Some more thoughts for OP because I’m taking OP’s word that they are new to Julia, though I have to say this is not a beginner’s question.

1. The scoping rules mentioned earlier reminded me to say that closures capture by variable rather than by value. It’s not worded this way but the behavior is shown in the “Let Blocks” and “Loops and Comprehensions” sections of Scope of Variables · The Julia Language. Note how different closures capturing the same variable will use that variable’s most updated value, not the value at capture; to replicate the behavior of capturing values, you have to create different variables, and Julia’s let/for scoping rules makes that easy.

2. As mentioned and linked by @bkamins, a closure that captures variables is implemented as a hidden functor. The fields of the struct component correspond to the captured variables. Given this implementation, it actually makes a little sense that inference only happens when the captured variable is assigned just once prior to the closure. The closure is just a struct instance, and you can’t reassign a field there. If the captured variable is assigned after the closure or is assigned multiple times, then when the closure is instantiated, the corresponding field must be a mutable placeholder, the Core.Box. Core.Box has been described as an internal analog of Base.RefValue{Any}, so hypothetically it could be redesigned to be parametric like a RefValue, which I expect a fix of issue 15276 to do.

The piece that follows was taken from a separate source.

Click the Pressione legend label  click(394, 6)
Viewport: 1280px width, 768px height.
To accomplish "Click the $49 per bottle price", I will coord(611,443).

3. The workaround let r=r in the Performance Tips section creates a new local r in a new local scope and assigns the outer r’s value to it, and boxing does not happen because that assignment occurs only once and prior to the closure instantiation. The let block is assigned to f because the block expression’s value is the last line’s value, so it somewhat acts like a function’s return. Note that not all block expressions do this; for and while do not.

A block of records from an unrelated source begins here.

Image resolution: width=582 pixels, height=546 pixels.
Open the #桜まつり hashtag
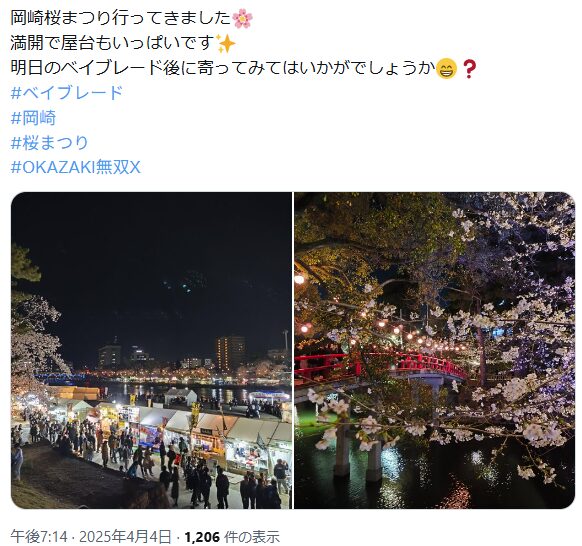point(50,143)
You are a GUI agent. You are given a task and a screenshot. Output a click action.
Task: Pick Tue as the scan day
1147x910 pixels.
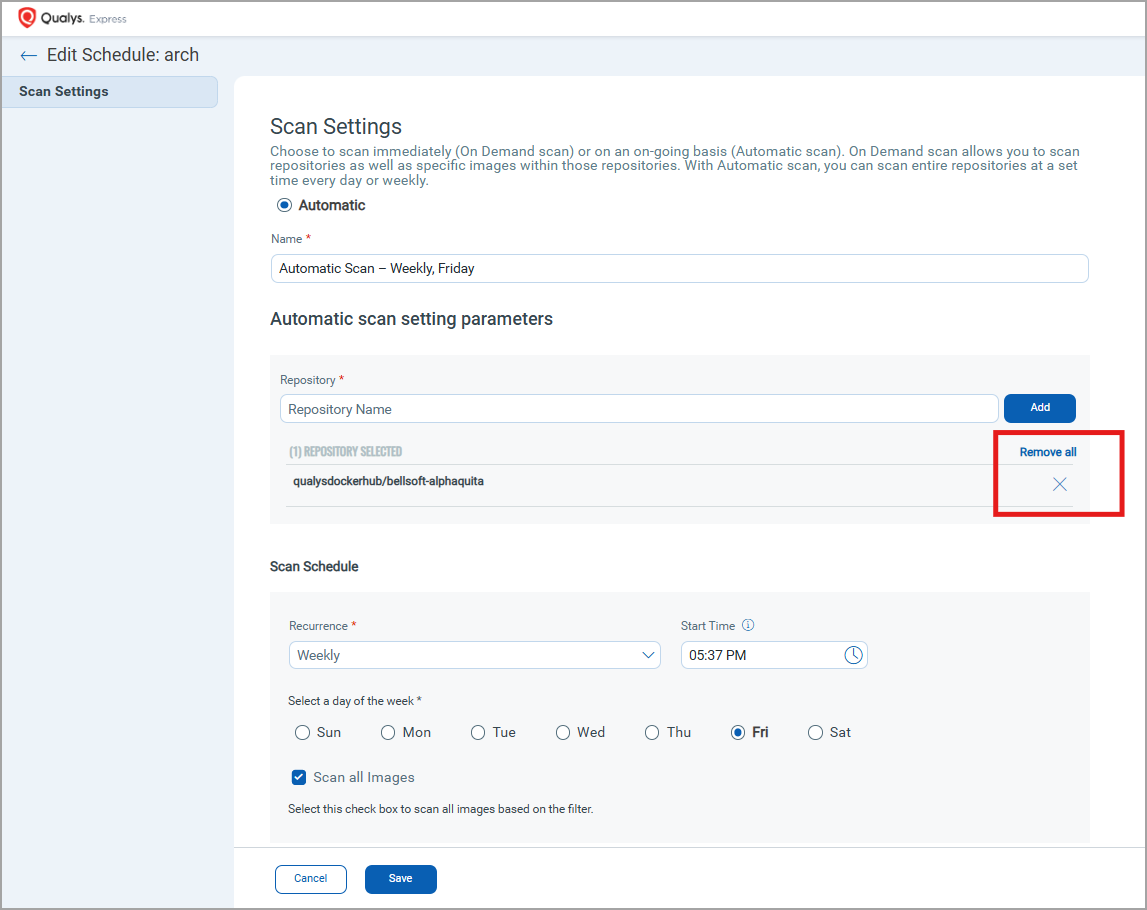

4. Case 3 and case 4 in the OP are a couple known workarounds to get type inference working. Case 3: global struct and function definitions are implicitly const variables (local variables cannot be const!), and since functions only check global variables when compiled, they can compile with known constants, which are great for type inference. Case 4: functions compile with argument instances present at the function call, so passing in a function won’t be a problem for type inference. You should be careful that input variables are type stable; while the function call itself might be type-stable, you would have to dispatch to one of many functions at runtime rather than dispatching to one known function at compile-time of the surrounding method. Functions are singletons (a type with only 1 instance), so you should make sure the input variable is only ever assigned that one function, even if multiple times for no reason e.g. ff4 = ff4.